Fish, birds, animals featured in fabric artwork

Create: 12/01/2015 - 19:22

Patricia Ningewance’s fabric art has inspired others to begin creating their own forms of art.
“How can you not help become inspired by such beauty by such a wonderful woman,” said Louise Thomas, owner of Ahnisnabae Art Gallery. “It just inspires me to get started on something I’ve been putting off for a long time. This art makes you feel like you want to get inside and experience it.”
Although Ningewance is well-known for her Anishinabemowin books such as Talking Gookom’s Language and Pocket Ojibwe, she began creating fabric art after moving to Winnipeg in 1985. Her work is currently on display in the Thunder Bay Art Gallery’s Patricia Ningewance: Coming Home exhibition, which runs from Nov. 1-Jan. 5.
“I always wanted to do this, but I just didn’t have the time because I was working on language programs,” Ningewance said. “I saw Mola art, which is done by Panama-area women, so I kind of began there. But then I added beads and buttons and ribbons and I went for my imagination.”
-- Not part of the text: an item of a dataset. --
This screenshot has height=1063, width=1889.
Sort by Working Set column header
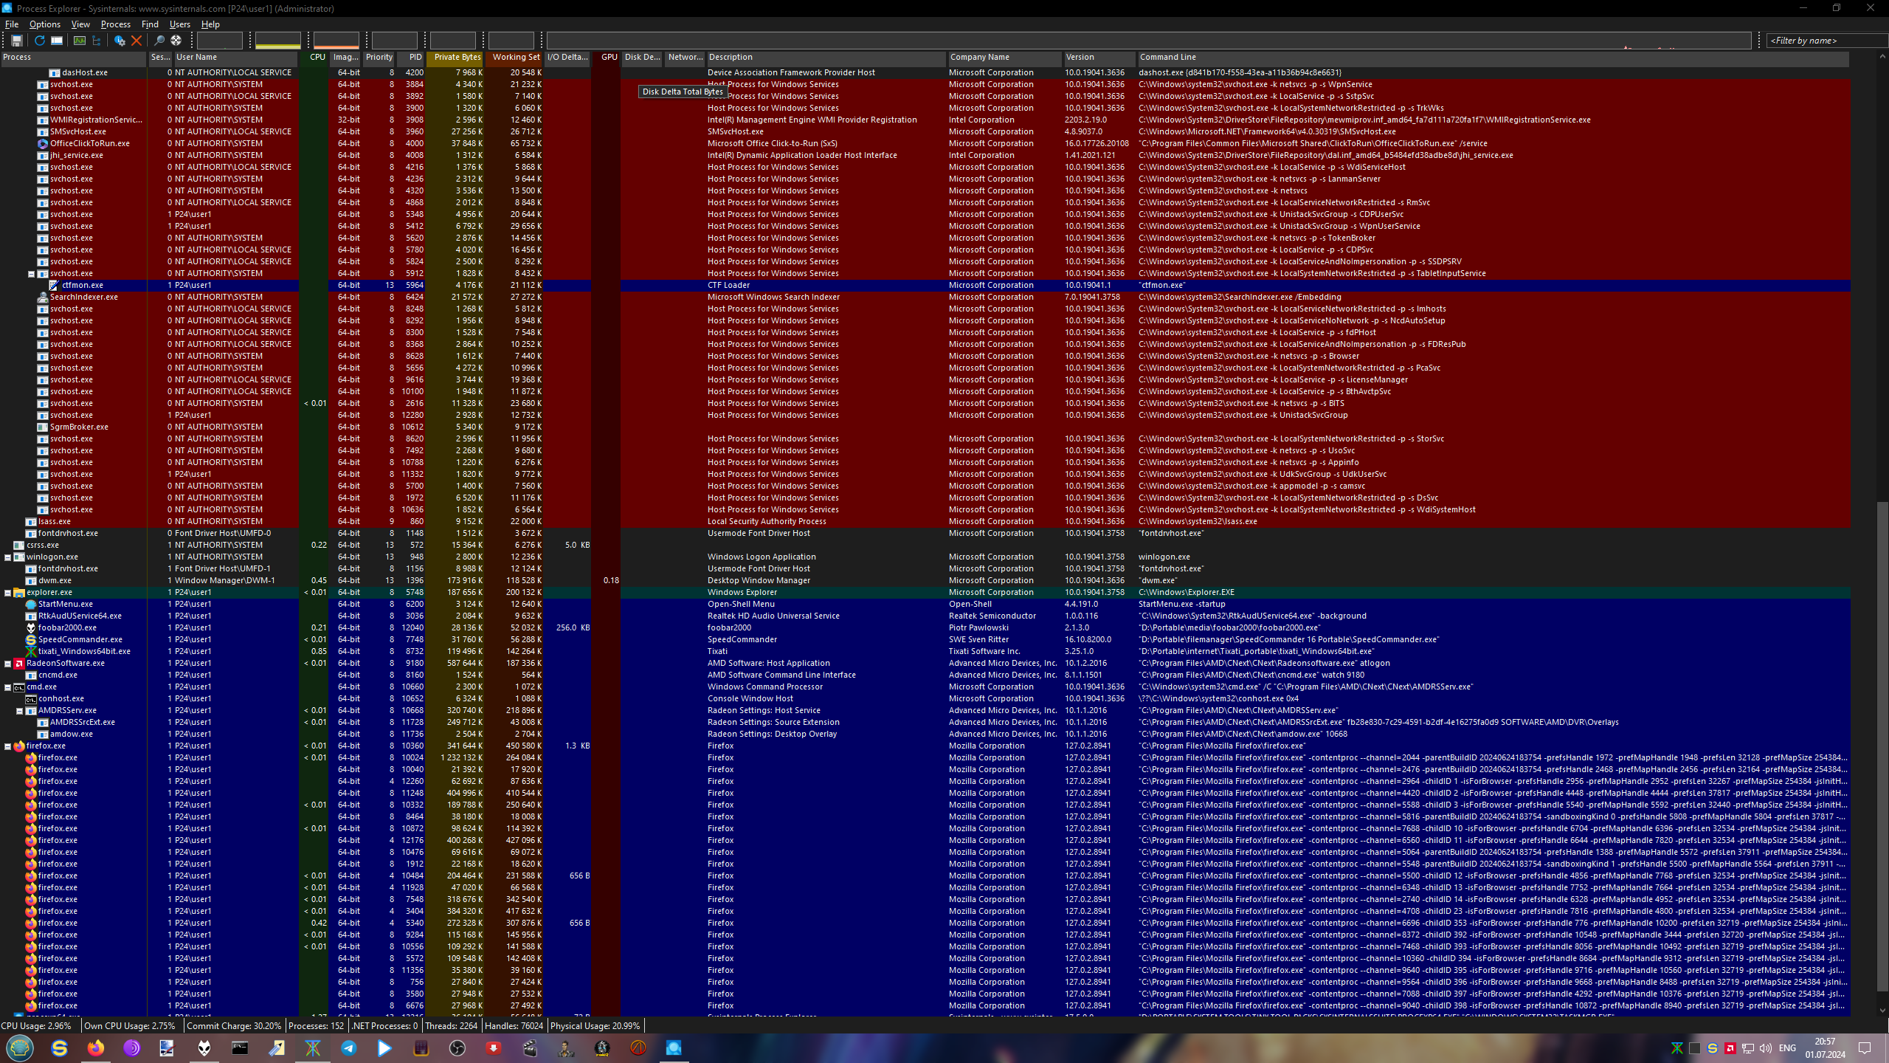(516, 57)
While her fabric art features a variety of landscapes, portraits, animals, Anishinabe spiritual themes and abstracts, Ningewance said her goal is to honour the animals that exist along with human beings.
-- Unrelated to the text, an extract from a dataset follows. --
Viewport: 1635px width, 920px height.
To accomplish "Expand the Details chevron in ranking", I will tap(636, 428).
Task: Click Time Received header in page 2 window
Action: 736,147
“I worry about if we’re overfishing our lakes,” Ningewance said, pointing out the Headless Pickerel fabric art piece during her Nov. 22 artist talk at the Thunder Bay Art Gallery. “And I guess that was on my mind when I was doing that — it has no head.”
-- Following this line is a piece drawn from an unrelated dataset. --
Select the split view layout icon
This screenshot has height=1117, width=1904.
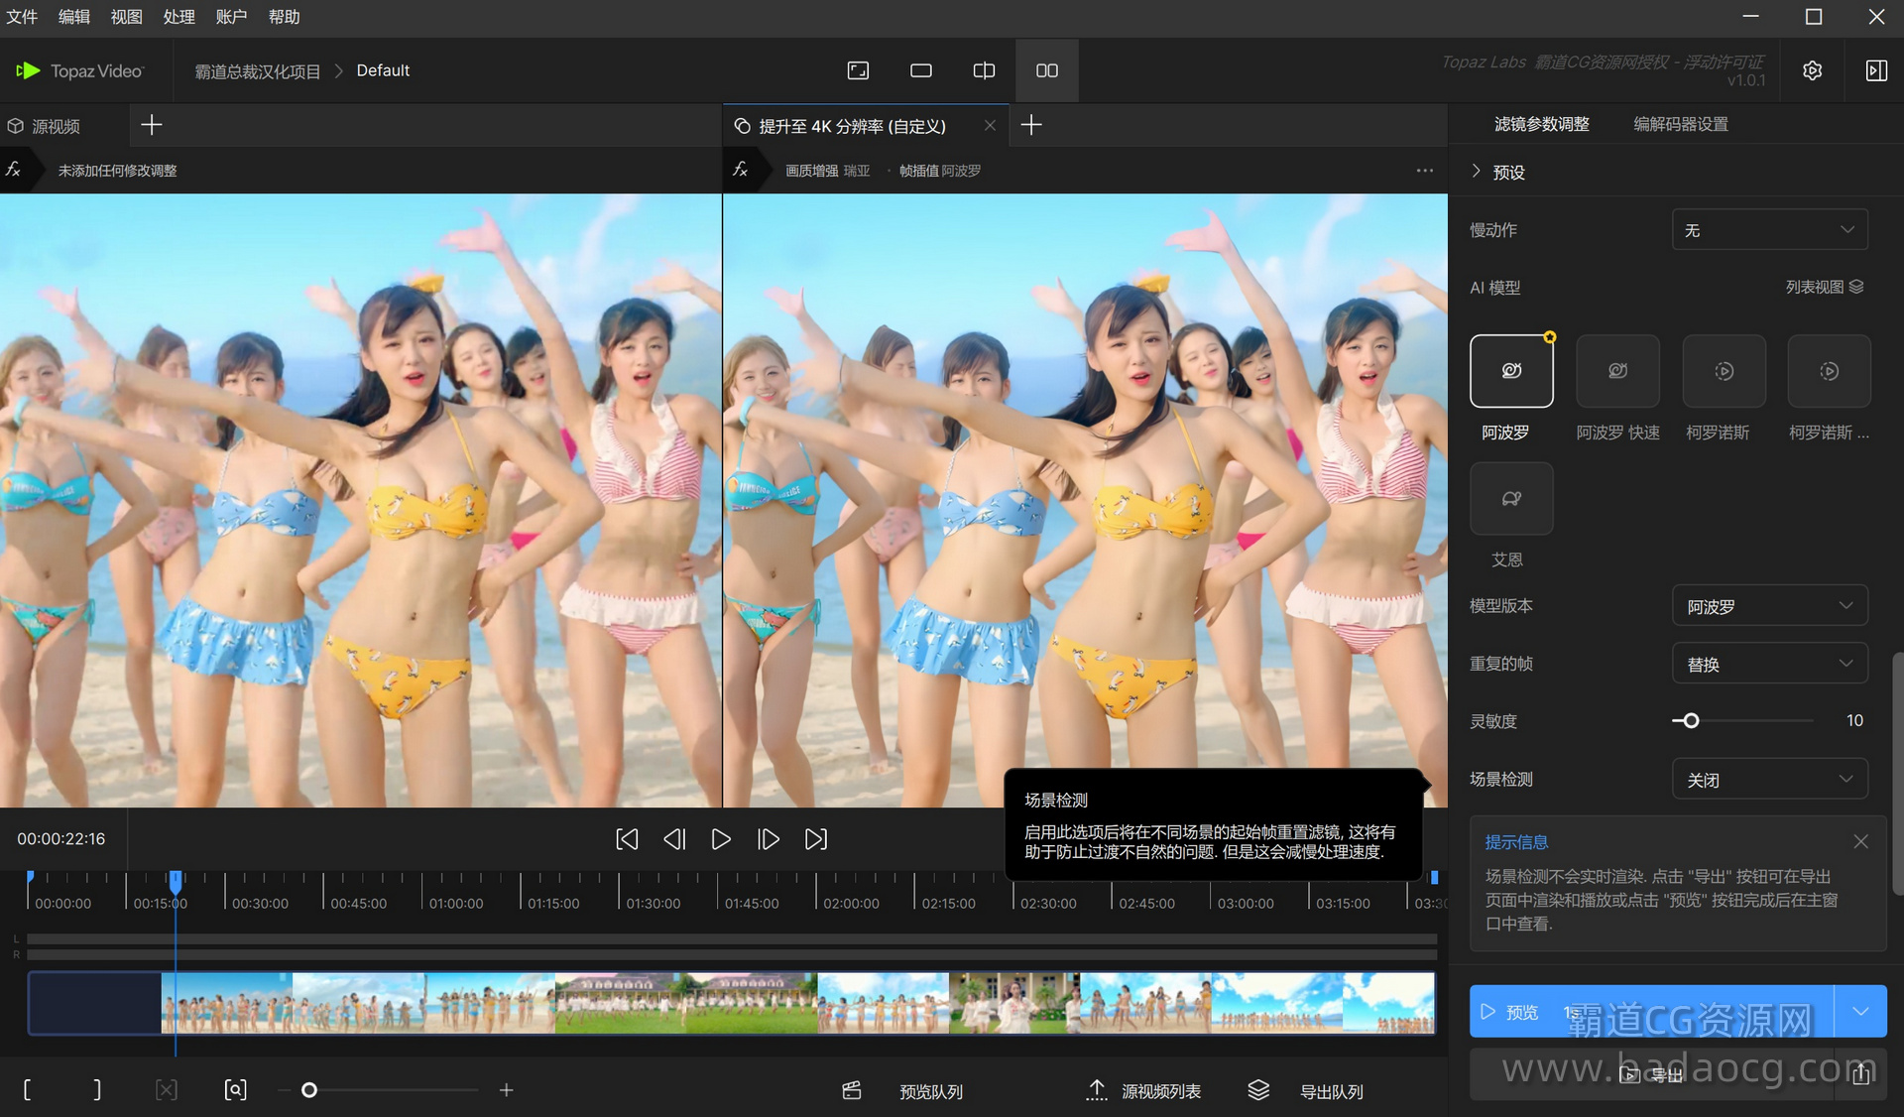pos(984,70)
Ningewance first became interested in fabric during extended family trips across the lakes and rivers around northwestern Ontario, when she noticed the different fabrics used in her family’s garments and quilts.
“On cold rainy days we had to stay in the tent and being stuck in the tent, those miner’s tents, there’s nothing to do there except to look at people’s clothing, look at the quilts and look at the patterns on the mould on the tent,” Ningewance said. “So that’s where my art career began. That’s where my relationship with cloth began.”
Ningewance usually begins her fabric artwork by sewing together pieces of quilt and fabric, then adding ribbons and buttons and finishing with embroidery and beadwork.
“(In) Lac Seul in the 1950s and 1960s, the women used to wear colourful skirts and colourful blouses, all handmade,” Ningewance said. “The blouses were kind of textured in front, sewn to have some kind of texture in the front. (They were) dark blue, dark red, dark green and those are the colours I use now; I like using rich colours.”
Ningewance even used part of her husband’s suit in one of the fabric art pieces on display at the Thunder Bay Art Gallery.
“With permission, of course,” Ningewance said. “He wasn’t wearing it at the time. I use a lot of dark fabric as background.”
Ningewance usually finds her buttons at garage sales.
“I like getting them in a bunch and then sorting them out on a rainy day,” Ningewance said, noting that she prefers to use white buttons made from natural shell materials. “It’s very important for me that they be shell. The black buttons are just plastic. I use the buttons to indicate energy.”
Ningewance also uses cowrie shell beads in her fabric art.
“They are very sacred,” Ningewance said.
Ningewance is currently working on a new version of Lac Seul writer George Kenny’s book Indians Don’t Cry, which will have Anishinabemowin text as well as English text.